* Start DATA TO USE *

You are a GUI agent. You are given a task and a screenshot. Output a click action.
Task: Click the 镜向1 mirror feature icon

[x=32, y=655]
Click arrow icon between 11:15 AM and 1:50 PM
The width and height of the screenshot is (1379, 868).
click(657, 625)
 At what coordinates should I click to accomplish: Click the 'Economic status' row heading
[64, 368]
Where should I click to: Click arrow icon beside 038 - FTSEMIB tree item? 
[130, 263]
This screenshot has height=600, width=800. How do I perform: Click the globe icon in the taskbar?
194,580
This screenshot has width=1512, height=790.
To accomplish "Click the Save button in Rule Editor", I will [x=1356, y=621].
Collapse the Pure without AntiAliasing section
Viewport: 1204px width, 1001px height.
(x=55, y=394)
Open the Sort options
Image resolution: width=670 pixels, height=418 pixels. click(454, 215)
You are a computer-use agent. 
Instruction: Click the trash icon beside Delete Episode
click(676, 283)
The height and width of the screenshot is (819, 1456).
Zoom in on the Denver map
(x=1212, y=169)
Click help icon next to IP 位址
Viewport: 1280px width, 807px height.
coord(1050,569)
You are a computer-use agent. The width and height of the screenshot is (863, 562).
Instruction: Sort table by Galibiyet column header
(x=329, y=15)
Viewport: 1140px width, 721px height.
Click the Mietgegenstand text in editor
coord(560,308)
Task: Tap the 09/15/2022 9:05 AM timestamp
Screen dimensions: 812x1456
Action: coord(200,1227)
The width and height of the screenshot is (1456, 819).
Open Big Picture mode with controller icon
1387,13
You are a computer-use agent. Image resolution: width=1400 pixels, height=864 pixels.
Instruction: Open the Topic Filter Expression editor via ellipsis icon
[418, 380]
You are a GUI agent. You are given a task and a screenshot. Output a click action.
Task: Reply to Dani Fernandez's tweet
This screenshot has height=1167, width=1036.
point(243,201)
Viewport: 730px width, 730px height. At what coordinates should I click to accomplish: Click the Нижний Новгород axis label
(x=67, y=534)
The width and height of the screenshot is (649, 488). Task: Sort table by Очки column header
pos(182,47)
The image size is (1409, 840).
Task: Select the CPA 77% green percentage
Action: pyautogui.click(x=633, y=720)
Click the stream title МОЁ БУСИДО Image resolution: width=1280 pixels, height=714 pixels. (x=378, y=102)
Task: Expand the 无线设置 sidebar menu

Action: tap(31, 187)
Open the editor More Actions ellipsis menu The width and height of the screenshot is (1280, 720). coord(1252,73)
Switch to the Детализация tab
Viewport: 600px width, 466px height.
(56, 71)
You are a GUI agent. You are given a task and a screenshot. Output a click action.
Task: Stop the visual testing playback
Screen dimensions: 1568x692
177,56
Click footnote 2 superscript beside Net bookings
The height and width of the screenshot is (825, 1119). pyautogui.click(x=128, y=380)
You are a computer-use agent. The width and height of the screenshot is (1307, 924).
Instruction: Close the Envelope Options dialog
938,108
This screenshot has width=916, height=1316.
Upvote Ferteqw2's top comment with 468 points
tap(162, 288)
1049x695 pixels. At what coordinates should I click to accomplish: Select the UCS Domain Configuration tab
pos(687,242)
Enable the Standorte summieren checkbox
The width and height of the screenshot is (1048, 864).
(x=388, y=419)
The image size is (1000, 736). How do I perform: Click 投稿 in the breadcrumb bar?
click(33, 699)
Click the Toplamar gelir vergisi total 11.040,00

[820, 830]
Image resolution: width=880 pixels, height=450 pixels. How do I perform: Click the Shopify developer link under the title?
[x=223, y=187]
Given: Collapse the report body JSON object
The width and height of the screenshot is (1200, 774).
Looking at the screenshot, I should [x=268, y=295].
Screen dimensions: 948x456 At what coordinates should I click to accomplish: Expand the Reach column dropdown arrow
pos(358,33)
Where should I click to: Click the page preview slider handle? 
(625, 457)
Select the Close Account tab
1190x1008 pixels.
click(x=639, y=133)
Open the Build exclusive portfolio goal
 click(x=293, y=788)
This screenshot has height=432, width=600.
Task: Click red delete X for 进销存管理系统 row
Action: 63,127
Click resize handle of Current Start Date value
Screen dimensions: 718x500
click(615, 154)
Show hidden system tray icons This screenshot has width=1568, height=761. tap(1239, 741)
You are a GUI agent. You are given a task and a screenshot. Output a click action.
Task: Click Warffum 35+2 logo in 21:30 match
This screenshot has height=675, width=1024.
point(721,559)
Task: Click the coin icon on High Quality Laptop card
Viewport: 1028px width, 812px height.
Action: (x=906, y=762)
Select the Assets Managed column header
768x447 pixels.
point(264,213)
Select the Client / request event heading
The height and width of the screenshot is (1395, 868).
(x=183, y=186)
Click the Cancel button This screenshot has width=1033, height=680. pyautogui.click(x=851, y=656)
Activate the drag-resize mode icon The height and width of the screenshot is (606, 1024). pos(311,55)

* End DATA TO USE *

PROBLEM REQUIREMENTS: Return every marked line from the data above, character for character.

REPLY TO THE TASK:
You are a GUI agent. You are given a task and a screenshot. Output a click action.
Task: Click the 镜向1 mirror feature icon

[x=32, y=655]
Click arrow icon between 11:15 AM and 1:50 PM
The width and height of the screenshot is (1379, 868).
click(657, 625)
 At what coordinates should I click to accomplish: Click the 'Economic status' row heading
[64, 368]
Where should I click to: Click arrow icon beside 038 - FTSEMIB tree item? 
[130, 263]
This screenshot has height=600, width=800. How do I perform: Click the globe icon in the taskbar?
194,580
This screenshot has width=1512, height=790.
To accomplish "Click the Save button in Rule Editor", I will [x=1356, y=621].
Collapse the Pure without AntiAliasing section
Viewport: 1204px width, 1001px height.
(x=55, y=394)
Open the Sort options
Image resolution: width=670 pixels, height=418 pixels. click(454, 215)
You are a computer-use agent. 
Instruction: Click the trash icon beside Delete Episode
click(676, 283)
The height and width of the screenshot is (819, 1456).
Zoom in on the Denver map
(x=1212, y=169)
Click help icon next to IP 位址
Viewport: 1280px width, 807px height.
coord(1050,569)
You are a computer-use agent. The width and height of the screenshot is (863, 562).
Instruction: Sort table by Galibiyet column header
(x=329, y=15)
Viewport: 1140px width, 721px height.
Click the Mietgegenstand text in editor
coord(560,308)
Task: Tap the 09/15/2022 9:05 AM timestamp
Screen dimensions: 812x1456
Action: coord(200,1227)
The width and height of the screenshot is (1456, 819).
Open Big Picture mode with controller icon
1387,13
You are a computer-use agent. Image resolution: width=1400 pixels, height=864 pixels.
Instruction: Open the Topic Filter Expression editor via ellipsis icon
[418, 380]
You are a GUI agent. You are given a task and a screenshot. Output a click action.
Task: Reply to Dani Fernandez's tweet
This screenshot has height=1167, width=1036.
point(243,201)
Viewport: 730px width, 730px height. At what coordinates should I click to accomplish: Click the Нижний Новгород axis label
(x=67, y=534)
The width and height of the screenshot is (649, 488). Task: Sort table by Очки column header
pos(182,47)
The image size is (1409, 840).
Task: Select the CPA 77% green percentage
Action: pyautogui.click(x=633, y=720)
Click the stream title МОЁ БУСИДО Image resolution: width=1280 pixels, height=714 pixels. (x=378, y=102)
Task: Expand the 无线设置 sidebar menu

Action: tap(31, 187)
Open the editor More Actions ellipsis menu The width and height of the screenshot is (1280, 720). coord(1252,73)
Switch to the Детализация tab
Viewport: 600px width, 466px height.
(56, 71)
You are a GUI agent. You are given a task and a screenshot. Output a click action.
Task: Stop the visual testing playback
Screen dimensions: 1568x692
177,56
Click footnote 2 superscript beside Net bookings
The height and width of the screenshot is (825, 1119). pyautogui.click(x=128, y=380)
You are a computer-use agent. The width and height of the screenshot is (1307, 924).
Instruction: Close the Envelope Options dialog
938,108
This screenshot has width=916, height=1316.
Upvote Ferteqw2's top comment with 468 points
tap(162, 288)
1049x695 pixels. At what coordinates should I click to accomplish: Select the UCS Domain Configuration tab
pos(687,242)
Enable the Standorte summieren checkbox
The width and height of the screenshot is (1048, 864).
(x=388, y=419)
The image size is (1000, 736). How do I perform: Click 投稿 in the breadcrumb bar?
click(33, 699)
Click the Toplamar gelir vergisi total 11.040,00

[820, 830]
Image resolution: width=880 pixels, height=450 pixels. How do I perform: Click the Shopify developer link under the title?
[x=223, y=187]
Given: Collapse the report body JSON object
The width and height of the screenshot is (1200, 774).
Looking at the screenshot, I should [x=268, y=295].
Screen dimensions: 948x456 At what coordinates should I click to accomplish: Expand the Reach column dropdown arrow
pos(358,33)
Where should I click to: Click the page preview slider handle? 
(625, 457)
Select the Close Account tab
1190x1008 pixels.
click(x=639, y=133)
Open the Build exclusive portfolio goal
 click(x=293, y=788)
This screenshot has height=432, width=600.
Task: Click red delete X for 进销存管理系统 row
Action: 63,127
Click resize handle of Current Start Date value
Screen dimensions: 718x500
click(615, 154)
Show hidden system tray icons This screenshot has width=1568, height=761. tap(1239, 741)
You are a GUI agent. You are given a task and a screenshot. Output a click action.
Task: Click Warffum 35+2 logo in 21:30 match
This screenshot has height=675, width=1024.
point(721,559)
Task: Click the coin icon on High Quality Laptop card
Viewport: 1028px width, 812px height.
Action: (x=906, y=762)
Select the Assets Managed column header
768x447 pixels.
point(264,213)
Select the Client / request event heading
The height and width of the screenshot is (1395, 868).
(x=183, y=186)
Click the Cancel button This screenshot has width=1033, height=680. pyautogui.click(x=851, y=656)
Activate the drag-resize mode icon The height and width of the screenshot is (606, 1024). pos(311,55)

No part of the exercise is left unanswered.